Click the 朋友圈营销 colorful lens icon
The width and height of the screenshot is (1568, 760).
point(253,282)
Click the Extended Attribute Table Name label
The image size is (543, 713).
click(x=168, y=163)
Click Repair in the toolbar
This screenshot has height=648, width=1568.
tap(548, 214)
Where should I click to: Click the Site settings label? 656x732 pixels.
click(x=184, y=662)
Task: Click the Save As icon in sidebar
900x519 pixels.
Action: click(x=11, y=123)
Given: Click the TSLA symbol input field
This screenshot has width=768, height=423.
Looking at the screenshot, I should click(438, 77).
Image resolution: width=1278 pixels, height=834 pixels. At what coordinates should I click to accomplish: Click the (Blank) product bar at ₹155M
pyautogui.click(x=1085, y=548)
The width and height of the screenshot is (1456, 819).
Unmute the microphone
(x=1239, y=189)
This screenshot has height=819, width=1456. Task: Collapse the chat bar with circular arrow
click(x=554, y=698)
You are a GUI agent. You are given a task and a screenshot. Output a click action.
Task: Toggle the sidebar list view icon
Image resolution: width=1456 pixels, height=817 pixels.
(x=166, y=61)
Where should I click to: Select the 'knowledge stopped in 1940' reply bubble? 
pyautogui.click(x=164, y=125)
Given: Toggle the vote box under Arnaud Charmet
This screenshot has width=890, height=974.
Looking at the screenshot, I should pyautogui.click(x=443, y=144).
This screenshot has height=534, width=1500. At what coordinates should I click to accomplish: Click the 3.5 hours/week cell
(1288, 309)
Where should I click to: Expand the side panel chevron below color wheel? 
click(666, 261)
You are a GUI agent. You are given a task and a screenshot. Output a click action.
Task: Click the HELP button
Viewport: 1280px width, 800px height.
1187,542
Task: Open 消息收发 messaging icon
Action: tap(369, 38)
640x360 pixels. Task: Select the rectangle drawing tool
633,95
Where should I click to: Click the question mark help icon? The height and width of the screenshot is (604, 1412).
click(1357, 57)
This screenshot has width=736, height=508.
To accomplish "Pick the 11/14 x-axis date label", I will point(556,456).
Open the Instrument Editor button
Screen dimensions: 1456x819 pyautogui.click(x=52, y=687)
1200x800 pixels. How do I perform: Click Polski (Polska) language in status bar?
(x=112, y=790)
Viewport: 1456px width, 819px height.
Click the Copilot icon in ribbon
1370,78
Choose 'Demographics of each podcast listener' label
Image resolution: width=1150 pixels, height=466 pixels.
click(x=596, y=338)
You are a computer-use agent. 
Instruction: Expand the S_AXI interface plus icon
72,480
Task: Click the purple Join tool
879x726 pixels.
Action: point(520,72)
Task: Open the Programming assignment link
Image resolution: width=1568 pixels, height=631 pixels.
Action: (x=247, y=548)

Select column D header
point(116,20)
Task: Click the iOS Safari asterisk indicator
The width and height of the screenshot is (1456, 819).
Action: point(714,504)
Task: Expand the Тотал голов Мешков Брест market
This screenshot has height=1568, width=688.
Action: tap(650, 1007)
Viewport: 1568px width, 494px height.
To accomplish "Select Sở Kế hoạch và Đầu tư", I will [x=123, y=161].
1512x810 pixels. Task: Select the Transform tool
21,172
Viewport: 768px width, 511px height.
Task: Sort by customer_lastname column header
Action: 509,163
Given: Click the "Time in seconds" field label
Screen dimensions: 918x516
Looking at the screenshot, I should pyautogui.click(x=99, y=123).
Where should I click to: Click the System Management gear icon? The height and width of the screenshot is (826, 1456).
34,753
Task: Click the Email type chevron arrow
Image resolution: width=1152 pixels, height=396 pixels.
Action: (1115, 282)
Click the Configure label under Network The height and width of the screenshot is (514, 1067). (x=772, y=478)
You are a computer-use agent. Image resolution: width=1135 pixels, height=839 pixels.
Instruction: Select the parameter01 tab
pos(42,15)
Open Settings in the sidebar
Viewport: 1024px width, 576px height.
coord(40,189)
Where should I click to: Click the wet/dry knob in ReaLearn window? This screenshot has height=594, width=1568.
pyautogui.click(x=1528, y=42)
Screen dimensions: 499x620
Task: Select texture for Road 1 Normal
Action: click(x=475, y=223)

+-------+

DESCRIPTION OF THE TASK: Can you repeat all the lines above with "Where should I click to" changed to "Where do I click to" wherever it occurs, keeping everything else the same?

ANSWER:
Click the 朋友圈营销 colorful lens icon
The width and height of the screenshot is (1568, 760).
point(253,282)
Click the Extended Attribute Table Name label
The image size is (543, 713).
click(x=168, y=163)
Click Repair in the toolbar
This screenshot has height=648, width=1568.
tap(548, 214)
Where do I click to: Click the Site settings label? 656x732 pixels.
click(x=184, y=662)
Task: Click the Save As icon in sidebar
900x519 pixels.
Action: click(x=11, y=123)
Given: Click the TSLA symbol input field
This screenshot has width=768, height=423.
Looking at the screenshot, I should click(438, 77).
Image resolution: width=1278 pixels, height=834 pixels. At what coordinates should I click to accomplish: Click the (Blank) product bar at ₹155M
pyautogui.click(x=1085, y=548)
The width and height of the screenshot is (1456, 819).
Unmute the microphone
(x=1239, y=189)
This screenshot has height=819, width=1456. Task: Collapse the chat bar with circular arrow
click(x=554, y=698)
You are a GUI agent. You are given a task and a screenshot. Output a click action.
Task: Toggle the sidebar list view icon
Image resolution: width=1456 pixels, height=817 pixels.
(x=166, y=61)
Where do I click to: Select the 'knowledge stopped in 1940' reply bubble? 
pyautogui.click(x=164, y=125)
Given: Toggle the vote box under Arnaud Charmet
This screenshot has width=890, height=974.
Looking at the screenshot, I should pyautogui.click(x=443, y=144).
This screenshot has height=534, width=1500. At what coordinates should I click to accomplish: Click the 3.5 hours/week cell
(1288, 309)
Where do I click to: Expand the side panel chevron below color wheel? 
click(666, 261)
You are a GUI agent. You are given a task and a screenshot. Output a click action.
Task: Click the HELP button
Viewport: 1280px width, 800px height.
1187,542
Task: Open 消息收发 messaging icon
Action: tap(369, 38)
640x360 pixels. Task: Select the rectangle drawing tool
633,95
Where do I click to: Click the question mark help icon? The height and width of the screenshot is (604, 1412).
click(1357, 57)
This screenshot has width=736, height=508.
To accomplish "Pick the 11/14 x-axis date label", I will point(556,456).
Open the Instrument Editor button
Screen dimensions: 1456x819 pyautogui.click(x=52, y=687)
1200x800 pixels. How do I perform: Click Polski (Polska) language in status bar?
(x=112, y=790)
Viewport: 1456px width, 819px height.
Click the Copilot icon in ribbon
1370,78
Choose 'Demographics of each podcast listener' label
Image resolution: width=1150 pixels, height=466 pixels.
click(x=596, y=338)
You are a computer-use agent. 
Instruction: Expand the S_AXI interface plus icon
72,480
Task: Click the purple Join tool
879x726 pixels.
Action: point(520,72)
Task: Open the Programming assignment link
Image resolution: width=1568 pixels, height=631 pixels.
Action: (x=247, y=548)

Select column D header
point(116,20)
Task: Click the iOS Safari asterisk indicator
The width and height of the screenshot is (1456, 819).
Action: point(714,504)
Task: Expand the Тотал голов Мешков Брест market
This screenshot has height=1568, width=688.
Action: tap(650, 1007)
Viewport: 1568px width, 494px height.
To accomplish "Select Sở Kế hoạch và Đầu tư", I will [x=123, y=161].
1512x810 pixels. Task: Select the Transform tool
21,172
Viewport: 768px width, 511px height.
Task: Sort by customer_lastname column header
Action: 509,163
Given: Click the "Time in seconds" field label
Screen dimensions: 918x516
Looking at the screenshot, I should pyautogui.click(x=99, y=123).
Where do I click to: Click the System Management gear icon? The height and width of the screenshot is (826, 1456).
34,753
Task: Click the Email type chevron arrow
Image resolution: width=1152 pixels, height=396 pixels.
Action: (1115, 282)
Click the Configure label under Network The height and width of the screenshot is (514, 1067). (x=772, y=478)
You are a computer-use agent. Image resolution: width=1135 pixels, height=839 pixels.
Instruction: Select the parameter01 tab
pos(42,15)
Open Settings in the sidebar
Viewport: 1024px width, 576px height.
coord(40,189)
Where do I click to: Click the wet/dry knob in ReaLearn window? This screenshot has height=594, width=1568.
pyautogui.click(x=1528, y=42)
Screen dimensions: 499x620
Task: Select texture for Road 1 Normal
Action: click(x=475, y=223)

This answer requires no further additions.